Tandis que se multipliaient ainsi les autocéphalies aux dépens du « patriarcat œcuménique » de Constantinople, la restauration — assez théorique — du « catholicosat » orthodoxe de Géorgie, qui avait été réduit au rang d’exarchat après l’annexion du pays par la Russie (1801), ne fut reconnue par Moscou qu’en 1943.


Organisation actuelle

Au terme de cette longue histoire, les Églises orientales constituent donc depuis des siècles deux groupes principaux d’importance très inégale.

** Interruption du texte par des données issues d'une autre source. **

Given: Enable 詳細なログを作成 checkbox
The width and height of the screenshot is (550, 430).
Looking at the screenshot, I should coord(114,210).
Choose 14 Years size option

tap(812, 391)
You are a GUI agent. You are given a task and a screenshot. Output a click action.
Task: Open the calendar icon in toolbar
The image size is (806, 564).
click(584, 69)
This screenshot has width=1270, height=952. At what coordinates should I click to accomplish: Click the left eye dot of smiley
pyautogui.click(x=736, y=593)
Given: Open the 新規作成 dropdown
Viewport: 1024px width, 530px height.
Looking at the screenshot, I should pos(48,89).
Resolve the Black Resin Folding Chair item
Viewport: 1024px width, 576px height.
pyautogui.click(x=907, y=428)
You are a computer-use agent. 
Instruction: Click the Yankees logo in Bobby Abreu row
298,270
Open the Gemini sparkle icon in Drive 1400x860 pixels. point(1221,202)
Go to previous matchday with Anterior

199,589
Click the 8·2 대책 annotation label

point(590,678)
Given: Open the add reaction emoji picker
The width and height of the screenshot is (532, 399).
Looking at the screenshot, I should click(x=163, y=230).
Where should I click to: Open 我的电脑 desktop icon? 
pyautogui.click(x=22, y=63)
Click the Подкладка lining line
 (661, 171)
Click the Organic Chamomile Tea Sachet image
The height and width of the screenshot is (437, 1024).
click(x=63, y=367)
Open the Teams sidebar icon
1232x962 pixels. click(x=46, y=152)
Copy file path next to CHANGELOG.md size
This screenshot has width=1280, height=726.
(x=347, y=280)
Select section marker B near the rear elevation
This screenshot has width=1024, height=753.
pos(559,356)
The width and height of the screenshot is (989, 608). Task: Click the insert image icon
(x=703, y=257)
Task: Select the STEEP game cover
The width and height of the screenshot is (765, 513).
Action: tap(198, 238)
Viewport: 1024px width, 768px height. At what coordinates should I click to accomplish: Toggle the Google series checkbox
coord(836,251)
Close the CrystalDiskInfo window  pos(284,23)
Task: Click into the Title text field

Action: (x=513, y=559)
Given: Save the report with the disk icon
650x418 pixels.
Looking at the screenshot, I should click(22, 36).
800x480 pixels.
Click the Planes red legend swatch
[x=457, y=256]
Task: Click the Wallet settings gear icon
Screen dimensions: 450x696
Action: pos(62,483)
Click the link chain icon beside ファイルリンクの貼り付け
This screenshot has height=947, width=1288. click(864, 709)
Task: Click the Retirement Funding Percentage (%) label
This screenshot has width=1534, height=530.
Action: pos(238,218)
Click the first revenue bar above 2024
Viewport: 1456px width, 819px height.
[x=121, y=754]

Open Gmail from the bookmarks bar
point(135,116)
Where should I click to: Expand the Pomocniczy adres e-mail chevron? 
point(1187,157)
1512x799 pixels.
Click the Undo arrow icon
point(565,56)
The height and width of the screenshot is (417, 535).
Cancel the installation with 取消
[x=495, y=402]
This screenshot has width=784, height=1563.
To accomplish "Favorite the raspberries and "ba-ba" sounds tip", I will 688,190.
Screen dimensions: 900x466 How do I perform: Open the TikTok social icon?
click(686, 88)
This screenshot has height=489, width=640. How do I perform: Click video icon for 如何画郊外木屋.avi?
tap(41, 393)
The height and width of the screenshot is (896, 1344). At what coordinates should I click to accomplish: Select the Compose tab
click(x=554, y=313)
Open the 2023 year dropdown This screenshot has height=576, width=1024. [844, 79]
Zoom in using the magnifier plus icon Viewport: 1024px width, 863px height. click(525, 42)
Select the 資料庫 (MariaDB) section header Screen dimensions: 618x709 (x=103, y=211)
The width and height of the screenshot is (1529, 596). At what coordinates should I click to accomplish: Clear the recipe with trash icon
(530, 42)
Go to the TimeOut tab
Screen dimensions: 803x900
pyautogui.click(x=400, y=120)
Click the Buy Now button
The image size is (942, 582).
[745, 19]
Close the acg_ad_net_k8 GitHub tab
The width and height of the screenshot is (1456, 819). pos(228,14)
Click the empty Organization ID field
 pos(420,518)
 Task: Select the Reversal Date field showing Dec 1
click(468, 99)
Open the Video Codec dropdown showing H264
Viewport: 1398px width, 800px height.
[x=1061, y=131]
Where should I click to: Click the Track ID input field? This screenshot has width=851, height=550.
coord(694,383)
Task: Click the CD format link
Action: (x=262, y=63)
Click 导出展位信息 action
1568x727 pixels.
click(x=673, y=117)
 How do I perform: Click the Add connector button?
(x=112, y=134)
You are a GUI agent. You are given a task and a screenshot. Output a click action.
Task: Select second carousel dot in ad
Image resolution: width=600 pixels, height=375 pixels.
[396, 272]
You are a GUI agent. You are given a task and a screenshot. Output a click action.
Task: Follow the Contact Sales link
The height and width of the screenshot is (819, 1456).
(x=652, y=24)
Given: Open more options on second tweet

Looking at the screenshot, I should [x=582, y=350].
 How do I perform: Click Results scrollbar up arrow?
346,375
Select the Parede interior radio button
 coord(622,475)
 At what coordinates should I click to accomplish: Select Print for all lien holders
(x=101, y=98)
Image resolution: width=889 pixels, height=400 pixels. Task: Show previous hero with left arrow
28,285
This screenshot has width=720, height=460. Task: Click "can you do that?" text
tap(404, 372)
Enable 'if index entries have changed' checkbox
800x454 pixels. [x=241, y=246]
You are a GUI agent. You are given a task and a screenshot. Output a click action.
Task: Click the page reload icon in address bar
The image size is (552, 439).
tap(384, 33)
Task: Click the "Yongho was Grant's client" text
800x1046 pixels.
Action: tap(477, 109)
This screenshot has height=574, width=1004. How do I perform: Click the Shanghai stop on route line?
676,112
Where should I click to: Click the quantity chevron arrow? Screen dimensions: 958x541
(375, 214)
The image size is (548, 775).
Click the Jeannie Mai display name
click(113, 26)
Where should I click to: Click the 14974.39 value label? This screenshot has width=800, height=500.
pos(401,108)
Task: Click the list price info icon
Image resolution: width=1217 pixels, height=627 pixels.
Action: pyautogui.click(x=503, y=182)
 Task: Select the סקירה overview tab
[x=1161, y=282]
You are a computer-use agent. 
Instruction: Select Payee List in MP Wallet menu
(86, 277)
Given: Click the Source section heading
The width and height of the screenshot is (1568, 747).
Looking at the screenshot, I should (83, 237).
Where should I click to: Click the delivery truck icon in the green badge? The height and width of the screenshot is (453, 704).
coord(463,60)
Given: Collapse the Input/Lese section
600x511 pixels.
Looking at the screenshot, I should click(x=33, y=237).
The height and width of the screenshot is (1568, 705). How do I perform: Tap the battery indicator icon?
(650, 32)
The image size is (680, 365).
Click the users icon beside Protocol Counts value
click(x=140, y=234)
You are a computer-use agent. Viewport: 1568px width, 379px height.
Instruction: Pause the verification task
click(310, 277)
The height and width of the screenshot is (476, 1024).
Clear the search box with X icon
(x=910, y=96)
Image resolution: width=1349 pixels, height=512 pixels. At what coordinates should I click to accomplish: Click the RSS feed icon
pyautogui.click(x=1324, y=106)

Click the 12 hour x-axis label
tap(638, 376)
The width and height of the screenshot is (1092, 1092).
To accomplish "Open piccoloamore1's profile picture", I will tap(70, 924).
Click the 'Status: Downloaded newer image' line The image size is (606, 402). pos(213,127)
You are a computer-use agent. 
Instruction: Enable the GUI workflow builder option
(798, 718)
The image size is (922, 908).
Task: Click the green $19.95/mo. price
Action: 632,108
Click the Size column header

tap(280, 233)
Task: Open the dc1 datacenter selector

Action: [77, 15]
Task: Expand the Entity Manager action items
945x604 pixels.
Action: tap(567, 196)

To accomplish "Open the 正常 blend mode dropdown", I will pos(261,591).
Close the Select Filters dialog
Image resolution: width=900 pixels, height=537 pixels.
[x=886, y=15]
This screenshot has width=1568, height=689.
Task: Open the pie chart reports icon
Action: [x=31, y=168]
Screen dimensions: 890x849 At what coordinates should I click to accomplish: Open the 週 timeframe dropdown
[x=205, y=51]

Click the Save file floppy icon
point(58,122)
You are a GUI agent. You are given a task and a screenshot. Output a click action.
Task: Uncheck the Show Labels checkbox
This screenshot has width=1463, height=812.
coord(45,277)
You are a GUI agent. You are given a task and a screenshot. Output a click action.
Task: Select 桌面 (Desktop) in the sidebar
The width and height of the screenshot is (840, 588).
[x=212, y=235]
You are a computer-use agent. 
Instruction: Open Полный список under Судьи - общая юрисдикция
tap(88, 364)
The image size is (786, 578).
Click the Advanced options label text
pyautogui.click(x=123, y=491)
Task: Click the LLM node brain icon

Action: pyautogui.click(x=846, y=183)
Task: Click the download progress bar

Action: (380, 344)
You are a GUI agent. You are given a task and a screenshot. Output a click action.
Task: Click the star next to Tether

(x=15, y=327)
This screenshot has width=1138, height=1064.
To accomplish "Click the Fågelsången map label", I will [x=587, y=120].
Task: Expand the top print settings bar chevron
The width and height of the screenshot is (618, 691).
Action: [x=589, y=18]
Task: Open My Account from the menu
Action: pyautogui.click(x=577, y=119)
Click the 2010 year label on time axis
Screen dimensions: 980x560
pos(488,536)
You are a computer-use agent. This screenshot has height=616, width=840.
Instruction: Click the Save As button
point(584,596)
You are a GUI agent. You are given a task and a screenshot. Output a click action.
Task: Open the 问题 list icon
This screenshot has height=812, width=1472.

Les Églises chalcédoniennes

• La communion orthodoxe. De beaucoup la plus nombreuse, elle peut rassembler entre 100 et 120 millions de fidèles en dix-huit Églises autocéphales ou autonomes. Malgré les dissensions épisodiques dues aux contingences de l’histoire politique, à la diversité des ethnies et souvent à des situations personnelles, la cohérence de la communion des Églises orthodoxes est assurée non seulement par l’unité doctrinale, l’héritage commun des Pères et des conciles du Ier millénaire, mais aussi par l’influence prédominante de la culture byzantine, l’unité liturgique et — pour une large part — disciplinaire reçue de la « Grande Église » de Constantinople. En effet, depuis le xiie s. au moins, c’est la liturgie byzantine qui, dans la diversité des langues, est célébrée dans toutes les églises orthodoxes, souvent qualifiées, pour cette raison, de « byzantines » ou — ce qui est encore moins exact — de « grecques ». L’adaptation de ces usages aux situations nouvelles et la liquidation du contentieux qui peut exister entre certaines de ces Églises doivent faire l’objet principal du premier concile panorthodoxe.

• Les Églises « uniates » ou « grecques catholiques ». On désigne souvent ainsi les fractions plus ou moins nombreuses d’Églises de la communion orthodoxe qui ont rétabli la communion avec l’Église catholique romaine et reconnaissent la juridiction suprême universelle du pape, évêque de Rome. La rupture de communion, sanctionnée par les excommunications réciproques de 1054 (levées seulement en 1965) et l’instauration d’une hiérarchie ecclésiastique de rite latin au temps des croisades dans les patriarcats de Jérusalem (1099), d’Antioche (1098), de Constantinople (1204) et d’Alexandrie (en 1219), ne fut jamais totale. Des tentatives d’union furent proclamées aux conciles de Lyon (1274) et de Florence (1439) ; elles furent à peu près sans conséquences réelles. La première union durable fut réalisée, sous de fortes pressions politiques, par les Ruthènes du royaume de Pologne après la création du patriarcat de Moscou (1589). Cette union (d’où le nom d’uniates), signée à Brest-Litovsk en territoire polonais (1596), est à l’origine de la plus importante Église catholique de rite byzantin. Une décision unilatérale de 1946 a réintégré sous la juridiction du patriarche orthodoxe de Moscou les fidèles résidant en territoire soviétique. L’Église catholique ruthène (ou ukrainienne) ne survit donc officiellement que parmi les émigrés.